Contrast per pixel and sharpness have been calculated to quantify the image quality in the bright and dark local areas. Contrast per pixel(cpp) is the average intensity difference between a pixel and its adjacent pixel. Sharpness uses the gradient magnitude sum of all gradient numbers of pixels to give us the sharpness metric. In the grey box area that displays the local bright region, the cpp in Fig. 7(a),  7(b), and  7(c) is 6.34, 12.68, and 10.60. The sharpness of the local bright region of Fig. 7(a), 7(b), and 7(c) is 11.70, 12.41, and 26.20. In the enlarged box area that displays the local dark region, the cpp in Fig. 7(a),  7(b), and  7(c) is 7.39, 10.86, and 9.49. The sharpness of the local bright region of Fig. 7(a),  7(b), and  7(c) is 10.55, 11.14, and 27.32.

It can be found from the result that the contrast and sharpness trend in both dark and bright areas is similar, and the amplitude reconstruction in Fig. 7(a) shows the lowest image quality in contrast and sharpness. Second, Fig. 7(b) shows better contrast per pixel in both dark and bright areas, and Fig. 7(c) shows better sharpness. Combined with the global viewpoint result, it may suggest that tissue-induced aberration correction obtains higher contrast than fractal-based phase compensation. However, it sacrifices the original intensity that looks to decrease the contrast. It also implies that the fractal-based phase compensation method shows more high-frequency details in the image while maintaining the original intensity.

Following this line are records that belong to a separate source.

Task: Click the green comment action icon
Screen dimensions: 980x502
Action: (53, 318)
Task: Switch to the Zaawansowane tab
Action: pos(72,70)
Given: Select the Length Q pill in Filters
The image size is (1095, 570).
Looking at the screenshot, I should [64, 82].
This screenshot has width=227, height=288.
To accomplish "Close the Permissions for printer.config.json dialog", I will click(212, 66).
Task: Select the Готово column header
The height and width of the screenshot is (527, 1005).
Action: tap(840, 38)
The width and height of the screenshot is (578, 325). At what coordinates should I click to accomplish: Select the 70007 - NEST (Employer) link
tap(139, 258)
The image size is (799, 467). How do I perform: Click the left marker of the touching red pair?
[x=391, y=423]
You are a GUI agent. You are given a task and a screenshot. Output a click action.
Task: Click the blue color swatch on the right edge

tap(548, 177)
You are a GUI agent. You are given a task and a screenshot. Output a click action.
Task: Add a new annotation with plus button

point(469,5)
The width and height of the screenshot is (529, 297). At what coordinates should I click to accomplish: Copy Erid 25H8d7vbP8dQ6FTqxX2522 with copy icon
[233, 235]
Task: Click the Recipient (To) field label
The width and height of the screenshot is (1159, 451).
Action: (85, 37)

Lastly, as the imaging depth increases to $30 \mu m$, the effect of phase compensation becomes more evident. It can also be found that diseased organs may exhibit either uniform (or nearly uniform) refractive or significantly non-uniform properties. The diseased organ has many types, including precancerous, early, or late cancerous organs at different diseased stages. The local region may have a combined distribution of uniform or non-uniform properties in the refractive index. Thus, it is rational that the refractive index of cancerous tissues is higher than that of the normal tissue.

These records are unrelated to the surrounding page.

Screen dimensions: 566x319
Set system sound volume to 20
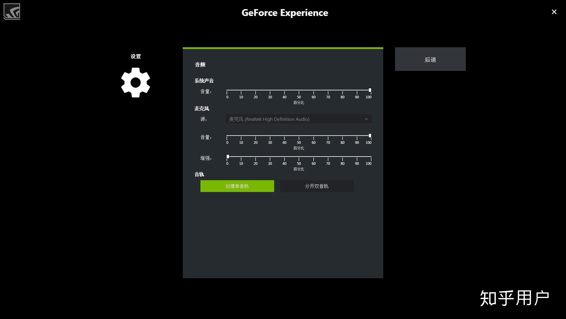click(256, 90)
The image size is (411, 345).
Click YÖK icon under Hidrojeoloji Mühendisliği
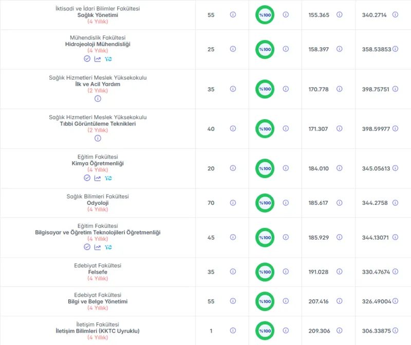(108, 59)
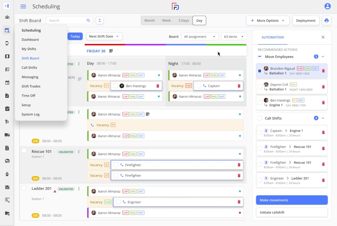Collapse the Move Employees section chevron
The height and width of the screenshot is (226, 337).
[322, 57]
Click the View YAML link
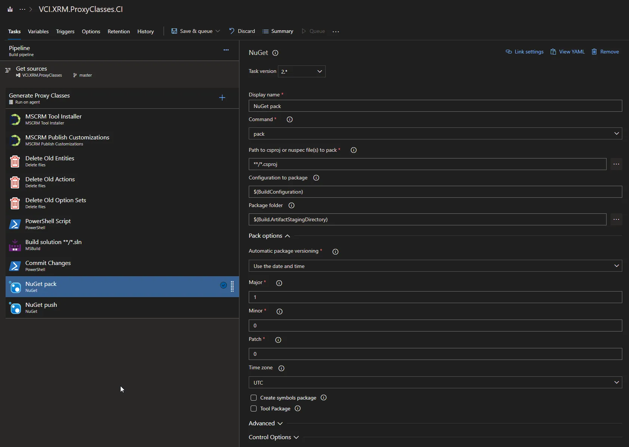The height and width of the screenshot is (447, 629). [567, 52]
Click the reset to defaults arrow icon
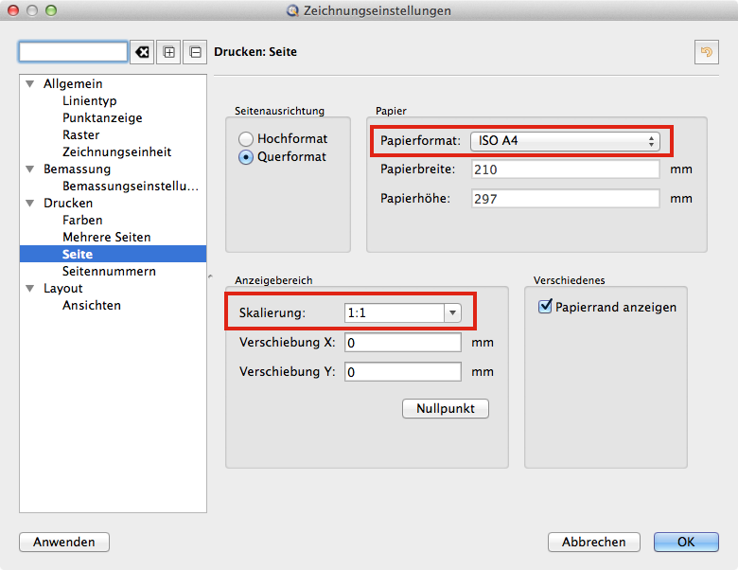 pos(706,52)
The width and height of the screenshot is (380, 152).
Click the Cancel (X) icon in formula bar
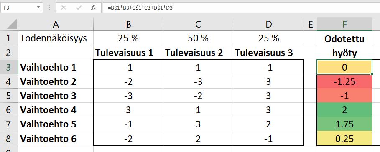[64, 8]
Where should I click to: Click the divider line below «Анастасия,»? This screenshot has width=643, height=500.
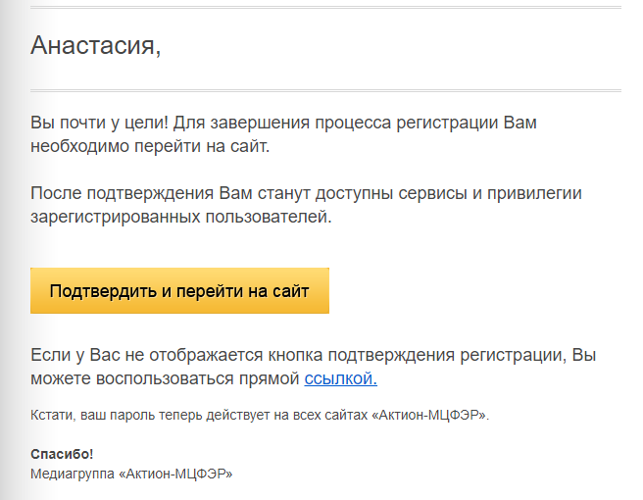click(324, 90)
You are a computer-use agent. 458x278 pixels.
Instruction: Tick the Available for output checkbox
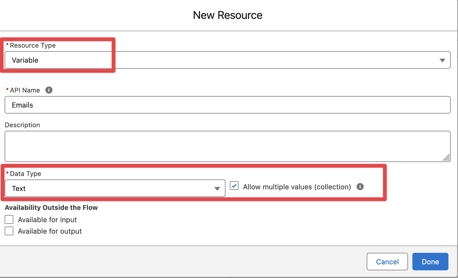click(9, 231)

4.4 Fractal based temporal-contrast in FF-OCT

Figure 8(a.13)– 8(a.16) displayed FF-OCT en face images of the top four layers of the onion, while Fig. 8(c.56)– 8(c.59) presents the bottom four layers from the same sample. The thickness of one layer of the onion is $1 \mu m$. For a volume data of $1024 \times 1024 \times 1600$ in x-y-z, the volume acquisition time is 10.6 s, and the distance between the first surface and the last bottom layer is around $200 \mu m$. As is shown in Fig. 8(a), we observed the structures of flying micro bugs during onion cell mitosis. While at the bottom of the onion sample in Fig. 8(c), the flying micro bugs disappeared. It means that as the dynamic scatterers, the micro bugs leave the coherence section of the onion sample. In this study, we regarded flying micro bugs as a part of the onion sample, which will not interact with the onion. However, it can compare the dynamic differences between flying micro bugs and bulk onion cells.

 figure: Fig. 8.

Fig. 8. (a),(c) En face tomographic images of onion with the interval time of 1ms; (b),(d) Temporal contrast of corresponding FF-OCT images; (e) Colour bar of mean frequency for temporal contrast; (f),(h) En face tomographic images of the semi-dehydrated and the utterly dehydrated onion sample; (g),(i) Temporal contrast from the same ROI in the semi-dehydrated and utterly dehydrated onion sample.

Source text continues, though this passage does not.